INTERVIEW - Mohammed Moussaoui, président du Conseil français du culte musulman (CFCM), réagit à la dégradation de l'image de l'islam en France.
LE FIGARO.- Pourquoi l'image de l'islam tend à se dégrader?
Mohammed MOUSSAOUI.- De nombreux amalgames ont attisé des peurs, souvent irrationnelles, de tout ce qui est musulman. Certains associent l'islam à l'immigration et réagissent à la croissance forte d'une population d'origine étrangère.
D'autres se disent convaincus que la présence musulmane en France est le début d'une «invasion» qui sera suivie par une domination d'un système légal basé sur des «valeurs islamiques». Il y a aussi l'image de l'islam renvoyée par les attentats terroristes et les violences commises par des individus se réclamant de lui. L'islam a été sorti de la sphère spirituelle pour devenir un sujet politique.

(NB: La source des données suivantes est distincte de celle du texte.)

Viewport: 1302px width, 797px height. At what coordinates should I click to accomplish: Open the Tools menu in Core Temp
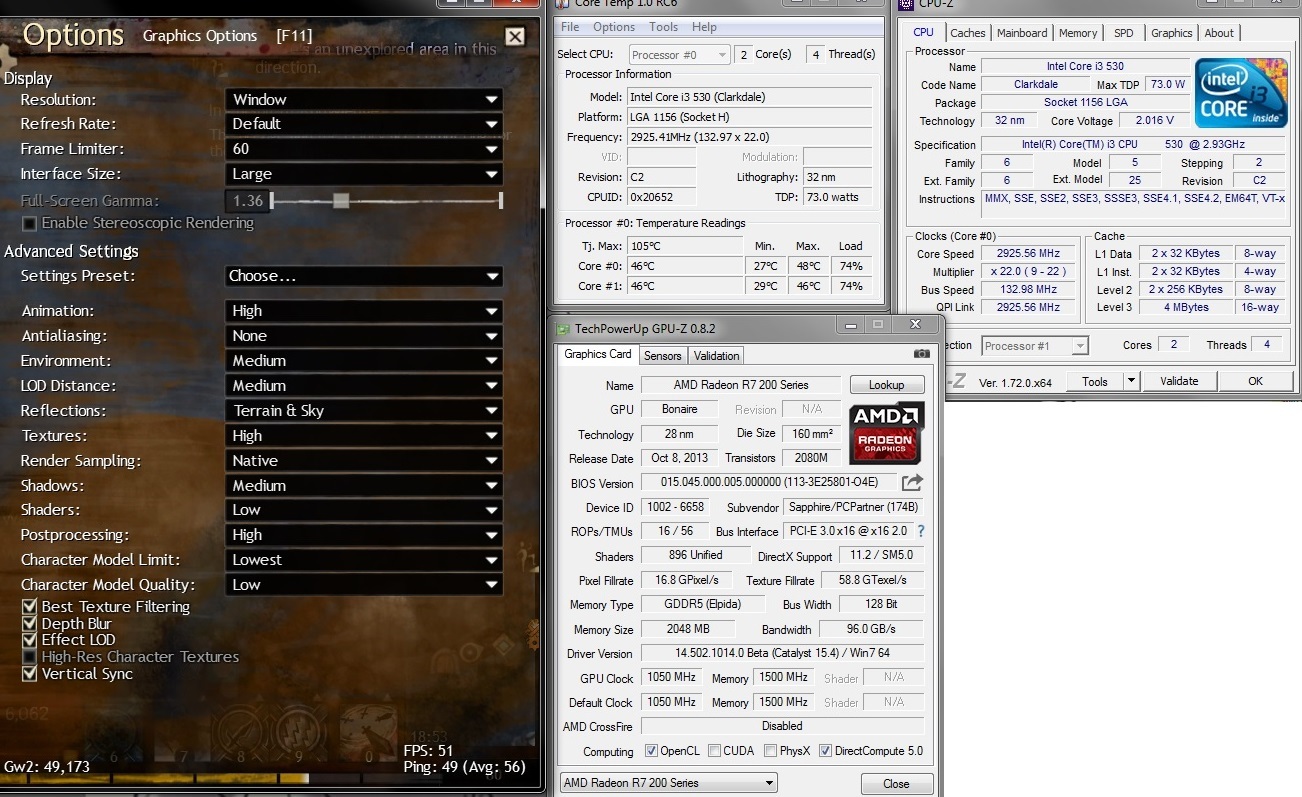663,27
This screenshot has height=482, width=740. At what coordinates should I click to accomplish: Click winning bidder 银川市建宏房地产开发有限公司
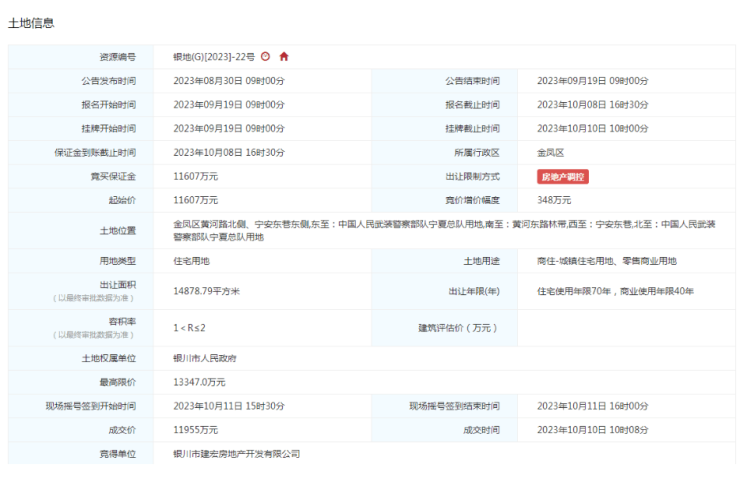[237, 454]

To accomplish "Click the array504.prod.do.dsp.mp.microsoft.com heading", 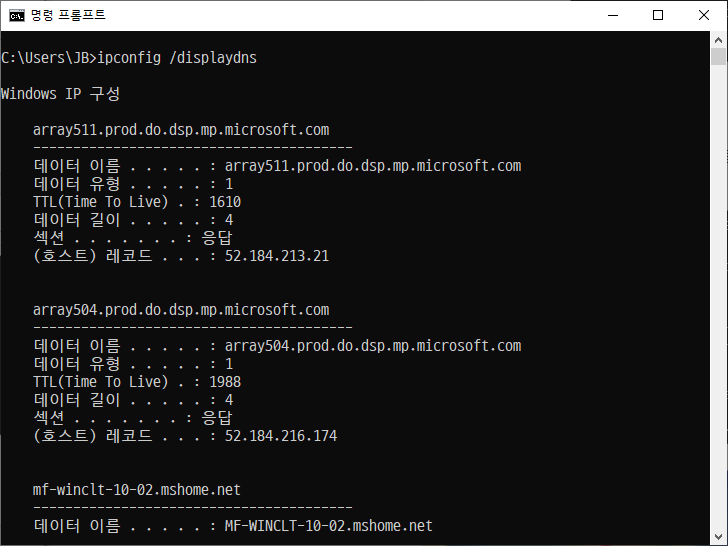I will (181, 310).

La construction de mosquées et le port du voile suscitent un rejet massif. De quoi est-il symptomatique?
L'amalgame entretenu entre ces pratiques marginales et la pratique religieuse musulmane nourrit le rejet de tout ce qui est visible en islam. Face à cela, même ceux qui ne revendiquaient pas leur différence culturelle ou cultuelle se trouvent acculés à affirmer l'identité qu'on ne cesse de leur renvoyer.
Voyez-vous un moyen de contrer cette «peur» de l'islam?
Le CFCM, à travers ses imams et cadres religieux, œuvre pour la promotion d'unislam de modération et de juste milieu loin de toute expression extrémiste. Le CFCM œuvre également pour la construction du vivre ensemble.
Le sondage indique que les Français ne veulent pas d'un parti musulman, mais beaucoup d'entre eux ne seraient pas choqués par un maire musulman...
L'organisation politique de la société ne doit pas se faire selon les appartenances religieuses, c'est l'essence même du principe de laïcité. Il est très frappant que les musulmans dans leur immense majorité entretiennent, individuellement, d'excellents rapports avec leur entourage et il n'est donc pas surprenant qu'un citoyen de confession ou de culture musulmane ait la confiance de ses concitoyens.
Voyez-vous un avenir conflictuel ou convivial pour l'islam de France?
Nous assistons à une instrumentalisation politique de la religion musulmane, mais aussi à une action concertée entre les pouvoirs publics et les représentants du culte musulman pour apporter des réponses aux problèmes concrets liés à ce culte.
De son côté, le Conseil français du culte musulman œuvre, par l'intermédiaire de ses imams et de ses cadres religieux, à faire reculer toute pratique qui n'incarne pas ces valeurs. En réalité, l'immense majorité desmusulmans de France aspire à vivre sa spiritualité dans le strict respect des valeurs de la République comme tous les citoyens des autres cultes ou convictions, sans stigmatisation.